(Data listing)
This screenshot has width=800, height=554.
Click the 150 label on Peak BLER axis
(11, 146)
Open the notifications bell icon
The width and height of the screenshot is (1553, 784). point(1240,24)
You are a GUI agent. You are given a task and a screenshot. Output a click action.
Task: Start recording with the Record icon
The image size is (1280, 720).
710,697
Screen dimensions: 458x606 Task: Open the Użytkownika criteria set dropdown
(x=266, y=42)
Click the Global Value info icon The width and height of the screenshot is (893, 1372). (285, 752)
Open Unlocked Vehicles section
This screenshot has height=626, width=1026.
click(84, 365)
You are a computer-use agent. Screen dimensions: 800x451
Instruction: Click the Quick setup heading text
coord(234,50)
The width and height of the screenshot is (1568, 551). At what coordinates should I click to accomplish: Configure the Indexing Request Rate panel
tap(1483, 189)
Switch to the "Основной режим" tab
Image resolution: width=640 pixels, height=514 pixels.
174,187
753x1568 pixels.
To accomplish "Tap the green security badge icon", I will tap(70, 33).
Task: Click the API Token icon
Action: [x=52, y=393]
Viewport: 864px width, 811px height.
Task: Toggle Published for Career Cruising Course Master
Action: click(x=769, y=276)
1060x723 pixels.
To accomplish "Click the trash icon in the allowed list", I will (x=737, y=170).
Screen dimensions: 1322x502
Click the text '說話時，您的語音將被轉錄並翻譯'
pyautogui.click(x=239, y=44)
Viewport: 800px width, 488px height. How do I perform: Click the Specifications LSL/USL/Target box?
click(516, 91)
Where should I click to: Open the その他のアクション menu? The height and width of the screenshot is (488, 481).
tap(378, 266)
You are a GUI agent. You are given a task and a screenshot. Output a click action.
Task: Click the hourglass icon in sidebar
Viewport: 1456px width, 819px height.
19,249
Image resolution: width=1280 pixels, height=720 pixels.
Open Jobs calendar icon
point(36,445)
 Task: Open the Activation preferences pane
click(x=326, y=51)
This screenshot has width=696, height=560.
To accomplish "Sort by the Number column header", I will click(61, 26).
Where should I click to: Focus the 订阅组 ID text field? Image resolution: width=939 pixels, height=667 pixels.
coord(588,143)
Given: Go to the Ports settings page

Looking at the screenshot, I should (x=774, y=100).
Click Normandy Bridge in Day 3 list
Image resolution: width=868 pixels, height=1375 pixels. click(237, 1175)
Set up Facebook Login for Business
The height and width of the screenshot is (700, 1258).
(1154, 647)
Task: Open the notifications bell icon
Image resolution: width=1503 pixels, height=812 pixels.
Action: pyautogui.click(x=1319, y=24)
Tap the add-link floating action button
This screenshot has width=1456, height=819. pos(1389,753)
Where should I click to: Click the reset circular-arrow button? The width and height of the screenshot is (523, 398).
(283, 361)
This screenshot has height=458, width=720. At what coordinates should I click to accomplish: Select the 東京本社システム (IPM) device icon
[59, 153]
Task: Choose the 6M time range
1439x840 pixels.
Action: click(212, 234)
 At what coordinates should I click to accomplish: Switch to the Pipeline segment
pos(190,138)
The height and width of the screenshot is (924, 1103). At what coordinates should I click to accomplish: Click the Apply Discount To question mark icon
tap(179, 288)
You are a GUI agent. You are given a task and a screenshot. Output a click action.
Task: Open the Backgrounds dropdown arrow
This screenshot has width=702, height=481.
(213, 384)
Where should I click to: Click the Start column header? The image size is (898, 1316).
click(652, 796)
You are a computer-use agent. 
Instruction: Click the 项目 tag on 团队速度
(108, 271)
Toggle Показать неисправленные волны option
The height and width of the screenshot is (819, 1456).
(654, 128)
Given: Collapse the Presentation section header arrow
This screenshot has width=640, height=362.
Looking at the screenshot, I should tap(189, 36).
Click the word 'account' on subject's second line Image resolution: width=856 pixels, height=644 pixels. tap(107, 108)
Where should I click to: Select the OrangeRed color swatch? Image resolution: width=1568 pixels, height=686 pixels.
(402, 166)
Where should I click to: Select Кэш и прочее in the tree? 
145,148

▸ THE TASK:
Filter the rows above, keeping every line that contains the string "text". Matching is case-sensitive.

▸ OUTPUT FOR THIS TASK:
Instruction: Click the Quick setup heading text
Click the text '說話時，您的語音將被轉錄並翻譯'
Where should I click to: Focus the 订阅组 ID text field? Image resolution: width=939 pixels, height=667 pixels.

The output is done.